**EXERCISE AIM**
Below is the data. Give it again, complete and exact.

'''

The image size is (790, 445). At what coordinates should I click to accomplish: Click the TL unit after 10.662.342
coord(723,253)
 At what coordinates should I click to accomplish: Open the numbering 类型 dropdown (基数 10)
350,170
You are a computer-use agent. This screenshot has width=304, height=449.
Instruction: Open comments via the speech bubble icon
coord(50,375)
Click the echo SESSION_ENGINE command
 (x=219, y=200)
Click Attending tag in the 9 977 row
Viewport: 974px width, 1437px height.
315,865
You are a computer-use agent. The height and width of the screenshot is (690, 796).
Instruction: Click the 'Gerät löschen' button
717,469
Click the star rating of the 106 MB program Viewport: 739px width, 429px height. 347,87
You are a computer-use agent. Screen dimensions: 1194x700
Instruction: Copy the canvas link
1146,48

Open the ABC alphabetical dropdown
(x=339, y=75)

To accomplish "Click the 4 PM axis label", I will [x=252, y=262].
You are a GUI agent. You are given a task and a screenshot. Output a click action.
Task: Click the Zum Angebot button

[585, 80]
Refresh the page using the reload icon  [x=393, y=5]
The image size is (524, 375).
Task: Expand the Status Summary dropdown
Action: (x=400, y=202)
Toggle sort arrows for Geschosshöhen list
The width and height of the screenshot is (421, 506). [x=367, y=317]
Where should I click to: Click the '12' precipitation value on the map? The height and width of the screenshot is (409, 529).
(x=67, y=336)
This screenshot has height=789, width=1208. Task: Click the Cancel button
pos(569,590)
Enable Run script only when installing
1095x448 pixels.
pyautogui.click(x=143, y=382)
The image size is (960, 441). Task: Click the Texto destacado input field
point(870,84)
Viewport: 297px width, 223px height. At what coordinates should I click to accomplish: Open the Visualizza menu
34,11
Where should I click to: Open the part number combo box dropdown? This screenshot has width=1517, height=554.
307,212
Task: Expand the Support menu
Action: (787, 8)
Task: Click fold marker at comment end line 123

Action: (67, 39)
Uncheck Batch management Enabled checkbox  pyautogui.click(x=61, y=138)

'''

**ANSWER SECTION**
The image size is (790, 445). At what coordinates should I click to accomplish: Click the TL unit after 10.662.342
coord(723,253)
 At what coordinates should I click to accomplish: Open the numbering 类型 dropdown (基数 10)
350,170
You are a computer-use agent. This screenshot has width=304, height=449.
Instruction: Open comments via the speech bubble icon
coord(50,375)
Click the echo SESSION_ENGINE command
 (x=219, y=200)
Click Attending tag in the 9 977 row
Viewport: 974px width, 1437px height.
315,865
You are a computer-use agent. The height and width of the screenshot is (690, 796).
Instruction: Click the 'Gerät löschen' button
717,469
Click the star rating of the 106 MB program Viewport: 739px width, 429px height. 347,87
You are a computer-use agent. Screen dimensions: 1194x700
Instruction: Copy the canvas link
1146,48

Open the ABC alphabetical dropdown
(x=339, y=75)

To accomplish "Click the 4 PM axis label", I will [x=252, y=262].
You are a GUI agent. You are given a task and a screenshot. Output a click action.
Task: Click the Zum Angebot button

[585, 80]
Refresh the page using the reload icon  [x=393, y=5]
The image size is (524, 375).
Task: Expand the Status Summary dropdown
Action: (x=400, y=202)
Toggle sort arrows for Geschosshöhen list
The width and height of the screenshot is (421, 506). [x=367, y=317]
Where should I click to: Click the '12' precipitation value on the map? The height and width of the screenshot is (409, 529).
(x=67, y=336)
This screenshot has height=789, width=1208. Task: Click the Cancel button
pos(569,590)
Enable Run script only when installing
1095x448 pixels.
pyautogui.click(x=143, y=382)
The image size is (960, 441). Task: Click the Texto destacado input field
point(870,84)
Viewport: 297px width, 223px height. At what coordinates should I click to accomplish: Open the Visualizza menu
34,11
Where should I click to: Open the part number combo box dropdown? This screenshot has width=1517, height=554.
307,212
Task: Expand the Support menu
Action: (787, 8)
Task: Click fold marker at comment end line 123

Action: (67, 39)
Uncheck Batch management Enabled checkbox  pyautogui.click(x=61, y=138)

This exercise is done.